Alternatively, where the number of in-flight data sets equals or exceeds the defined value (block 340), it is determined whether the hard decision buffer is empty (i.e., there is not a decoded output being provided to a requesting device) (bock 345). Where the hard decision buffer is not empty (block 345), there is a data set being provided to a requesting device that will reduce the number of in-flight data sets eliminating the need to kick out a data set to artificially reduce the number of in-flight data sets. As such, the processes of block 365 are performed without first triggering the elimination of an in-flight data set.

Otherwise, where the hard decision buffer is empty (block 345), it is determined whether there is a data set remaining in the input buffer for processing (block 350). Where one or more data sets remain in the input buffer for processing (block 350), there is no need to reduce the number of in-flight data sets. As such, the processes of block 365 are performed without first triggering the elimination of an in-flight data set. Alternatively, where the input buffer is empty (block 350), a decoded output maintained in the central memory is selected to be kicked out of the data processing system (block 355). In one particular embodiment of the present invention, the decoded output in the central memory circuit to which the largest number of global iterations have been applied is selected. Based upon the disclosure provided herein, one of ordinary skill in the art will recognize a variety of criteria that may be used to select the codeword from the central memory circuit to be kicked out of data processing system. This selected decoded output is provided (block 360). This decoded output is provided to a requester by buffering it in a hard decision output buffer from where it is accessed and provided to a requesting device. As the decoded output had not yet completed processing (i.e., the unsatisfied checks are greater than zero), an indication of a failed processing is also provided to the requesting device. In addition, whenever data is provided the corresponding data set is eliminated from the central memory and the input buffer, and the number of in-flight data sets is decremented (block 380). At this juncture, the processes of block 365 are performed.

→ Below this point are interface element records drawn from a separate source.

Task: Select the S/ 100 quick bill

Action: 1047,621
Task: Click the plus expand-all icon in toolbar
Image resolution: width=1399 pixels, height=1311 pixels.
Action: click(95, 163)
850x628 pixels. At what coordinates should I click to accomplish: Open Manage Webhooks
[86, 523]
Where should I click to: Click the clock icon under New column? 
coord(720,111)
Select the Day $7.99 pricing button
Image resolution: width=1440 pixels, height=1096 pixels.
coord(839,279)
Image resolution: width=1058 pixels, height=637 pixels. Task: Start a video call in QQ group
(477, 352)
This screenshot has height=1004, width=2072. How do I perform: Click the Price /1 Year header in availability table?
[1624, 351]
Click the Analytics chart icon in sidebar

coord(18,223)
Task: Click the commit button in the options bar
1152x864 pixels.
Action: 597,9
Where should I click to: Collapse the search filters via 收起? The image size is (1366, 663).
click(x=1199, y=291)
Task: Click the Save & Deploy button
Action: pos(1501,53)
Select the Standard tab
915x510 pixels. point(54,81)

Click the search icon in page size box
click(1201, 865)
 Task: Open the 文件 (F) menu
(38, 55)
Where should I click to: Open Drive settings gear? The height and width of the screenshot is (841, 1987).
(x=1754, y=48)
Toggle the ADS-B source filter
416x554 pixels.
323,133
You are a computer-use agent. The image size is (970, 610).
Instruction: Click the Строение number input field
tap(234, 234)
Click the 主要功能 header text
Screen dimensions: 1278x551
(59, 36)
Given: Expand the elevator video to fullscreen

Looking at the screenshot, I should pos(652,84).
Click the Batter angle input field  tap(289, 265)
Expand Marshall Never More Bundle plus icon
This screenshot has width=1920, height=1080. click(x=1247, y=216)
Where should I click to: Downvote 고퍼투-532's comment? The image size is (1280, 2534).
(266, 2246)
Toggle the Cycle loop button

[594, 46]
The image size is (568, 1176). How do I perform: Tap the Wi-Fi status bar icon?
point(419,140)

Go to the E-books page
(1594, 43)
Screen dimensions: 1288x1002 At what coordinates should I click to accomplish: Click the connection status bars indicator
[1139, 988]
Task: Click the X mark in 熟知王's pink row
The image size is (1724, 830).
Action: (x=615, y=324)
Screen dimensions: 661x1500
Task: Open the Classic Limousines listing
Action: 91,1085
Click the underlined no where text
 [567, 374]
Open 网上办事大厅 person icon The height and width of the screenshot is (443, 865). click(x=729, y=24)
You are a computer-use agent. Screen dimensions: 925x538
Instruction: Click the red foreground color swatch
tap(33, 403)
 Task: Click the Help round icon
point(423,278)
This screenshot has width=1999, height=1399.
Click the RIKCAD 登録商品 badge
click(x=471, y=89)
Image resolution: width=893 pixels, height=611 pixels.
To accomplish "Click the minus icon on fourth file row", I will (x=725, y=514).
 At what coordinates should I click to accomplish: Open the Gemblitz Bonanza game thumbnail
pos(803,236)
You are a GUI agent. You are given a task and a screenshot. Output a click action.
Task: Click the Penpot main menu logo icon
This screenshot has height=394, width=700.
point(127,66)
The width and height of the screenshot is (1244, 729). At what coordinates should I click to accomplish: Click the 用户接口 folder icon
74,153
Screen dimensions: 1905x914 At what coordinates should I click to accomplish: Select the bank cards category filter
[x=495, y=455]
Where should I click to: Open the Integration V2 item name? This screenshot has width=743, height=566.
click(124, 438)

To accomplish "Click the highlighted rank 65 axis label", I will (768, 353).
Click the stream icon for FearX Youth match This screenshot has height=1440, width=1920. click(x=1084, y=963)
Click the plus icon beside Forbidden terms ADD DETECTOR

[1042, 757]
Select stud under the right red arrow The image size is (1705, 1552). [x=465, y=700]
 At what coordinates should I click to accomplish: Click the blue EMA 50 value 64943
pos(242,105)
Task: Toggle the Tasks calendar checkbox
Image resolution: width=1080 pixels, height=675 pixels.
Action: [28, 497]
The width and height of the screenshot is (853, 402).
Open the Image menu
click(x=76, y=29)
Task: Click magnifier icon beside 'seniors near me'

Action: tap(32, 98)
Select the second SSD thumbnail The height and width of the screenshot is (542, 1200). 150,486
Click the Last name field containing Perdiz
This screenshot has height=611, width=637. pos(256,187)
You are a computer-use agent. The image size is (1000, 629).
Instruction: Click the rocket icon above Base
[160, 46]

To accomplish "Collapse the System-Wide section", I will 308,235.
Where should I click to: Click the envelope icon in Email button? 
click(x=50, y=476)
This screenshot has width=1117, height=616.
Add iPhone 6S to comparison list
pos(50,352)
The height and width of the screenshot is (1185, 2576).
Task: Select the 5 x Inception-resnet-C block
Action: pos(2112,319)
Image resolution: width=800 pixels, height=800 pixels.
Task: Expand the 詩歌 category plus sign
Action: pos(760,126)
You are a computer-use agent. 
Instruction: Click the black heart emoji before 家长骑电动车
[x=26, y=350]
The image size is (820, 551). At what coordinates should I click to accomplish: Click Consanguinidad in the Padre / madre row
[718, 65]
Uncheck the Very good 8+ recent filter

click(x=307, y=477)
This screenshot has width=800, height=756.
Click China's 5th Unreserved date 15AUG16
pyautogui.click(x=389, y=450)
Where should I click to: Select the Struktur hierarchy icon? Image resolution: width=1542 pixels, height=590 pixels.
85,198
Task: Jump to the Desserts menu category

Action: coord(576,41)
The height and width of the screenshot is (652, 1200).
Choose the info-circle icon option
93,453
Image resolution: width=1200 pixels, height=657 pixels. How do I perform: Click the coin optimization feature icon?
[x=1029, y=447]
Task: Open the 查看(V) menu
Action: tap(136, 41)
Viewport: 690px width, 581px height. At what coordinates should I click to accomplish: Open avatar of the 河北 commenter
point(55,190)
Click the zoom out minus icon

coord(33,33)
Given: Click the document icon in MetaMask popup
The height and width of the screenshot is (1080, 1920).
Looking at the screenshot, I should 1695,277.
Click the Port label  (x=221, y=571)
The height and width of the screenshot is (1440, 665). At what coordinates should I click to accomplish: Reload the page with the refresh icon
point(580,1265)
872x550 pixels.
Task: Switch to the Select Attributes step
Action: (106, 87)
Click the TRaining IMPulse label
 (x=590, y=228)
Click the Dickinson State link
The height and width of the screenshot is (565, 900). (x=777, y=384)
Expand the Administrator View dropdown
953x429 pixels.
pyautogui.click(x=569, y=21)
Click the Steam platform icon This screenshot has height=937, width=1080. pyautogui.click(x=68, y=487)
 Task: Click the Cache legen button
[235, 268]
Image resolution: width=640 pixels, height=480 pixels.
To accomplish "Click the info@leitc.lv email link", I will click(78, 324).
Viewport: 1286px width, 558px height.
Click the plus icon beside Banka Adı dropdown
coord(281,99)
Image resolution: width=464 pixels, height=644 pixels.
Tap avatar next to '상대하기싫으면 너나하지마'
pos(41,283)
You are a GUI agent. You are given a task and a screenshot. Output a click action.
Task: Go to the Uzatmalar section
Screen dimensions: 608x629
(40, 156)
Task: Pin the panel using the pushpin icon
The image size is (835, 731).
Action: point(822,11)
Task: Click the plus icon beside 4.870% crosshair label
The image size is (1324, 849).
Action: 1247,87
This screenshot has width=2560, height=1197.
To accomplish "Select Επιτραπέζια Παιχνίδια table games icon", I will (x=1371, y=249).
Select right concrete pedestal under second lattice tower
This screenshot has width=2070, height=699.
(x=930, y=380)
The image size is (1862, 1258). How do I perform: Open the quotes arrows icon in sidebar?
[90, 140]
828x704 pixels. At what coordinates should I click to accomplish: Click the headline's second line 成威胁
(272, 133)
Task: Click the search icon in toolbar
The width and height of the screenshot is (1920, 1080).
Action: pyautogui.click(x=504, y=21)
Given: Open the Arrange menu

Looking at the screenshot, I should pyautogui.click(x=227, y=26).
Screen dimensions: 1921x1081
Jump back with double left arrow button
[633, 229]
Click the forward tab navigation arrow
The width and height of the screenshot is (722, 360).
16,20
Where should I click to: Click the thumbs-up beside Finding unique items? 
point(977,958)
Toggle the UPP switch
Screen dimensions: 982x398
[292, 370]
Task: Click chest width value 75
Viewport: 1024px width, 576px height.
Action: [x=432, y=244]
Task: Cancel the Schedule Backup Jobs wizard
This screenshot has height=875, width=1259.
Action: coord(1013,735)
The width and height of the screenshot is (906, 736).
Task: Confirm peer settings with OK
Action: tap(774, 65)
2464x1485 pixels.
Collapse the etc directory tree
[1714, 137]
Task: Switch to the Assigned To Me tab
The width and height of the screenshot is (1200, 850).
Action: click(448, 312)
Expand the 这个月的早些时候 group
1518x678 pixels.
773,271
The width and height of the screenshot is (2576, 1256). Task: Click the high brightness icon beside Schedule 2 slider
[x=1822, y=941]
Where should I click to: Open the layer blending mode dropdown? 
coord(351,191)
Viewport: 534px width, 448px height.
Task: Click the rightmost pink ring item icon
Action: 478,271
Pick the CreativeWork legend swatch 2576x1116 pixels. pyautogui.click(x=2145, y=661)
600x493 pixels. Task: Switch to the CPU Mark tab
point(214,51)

It should be noted that the various blocks discussed in the above application may be implemented in integrated circuits along with other functionality. Such integrated circuits may include all of the functions of a given block, system or circuit, or a subset of the block, system or circuit. Further, elements of the blocks, systems or circuits may be implemented across multiple integrated circuits. Such integrated circuits may be any type of integrated circuit known in the art including, but are not limited to, a monolithic integrated circuit, a flip chip integrated circuit, a multichip module integrated circuit, and/or a mixed signal integrated circuit. It should also be noted that various functions of the blocks, systems or circuits discussed herein may be implemented in either software or firmware. In some such cases, the entire system, block or circuit may be implemented using its software or firmware equivalent. In other cases, the one part of a given system, block or circuit may be implemented in software or firmware, while other parts are implemented in hardware.

In conclusion, the invention provides novel systems, devices, methods and arrangements for data processing. While detailed descriptions of one or more embodiments of the invention have been given above, various alternatives, modifications, and equivalents will be apparent to those skilled in the art without varying from the spirit of the invention. Therefore, the above description should not be taken as limiting the scope of the invention, which is defined by the appended claims.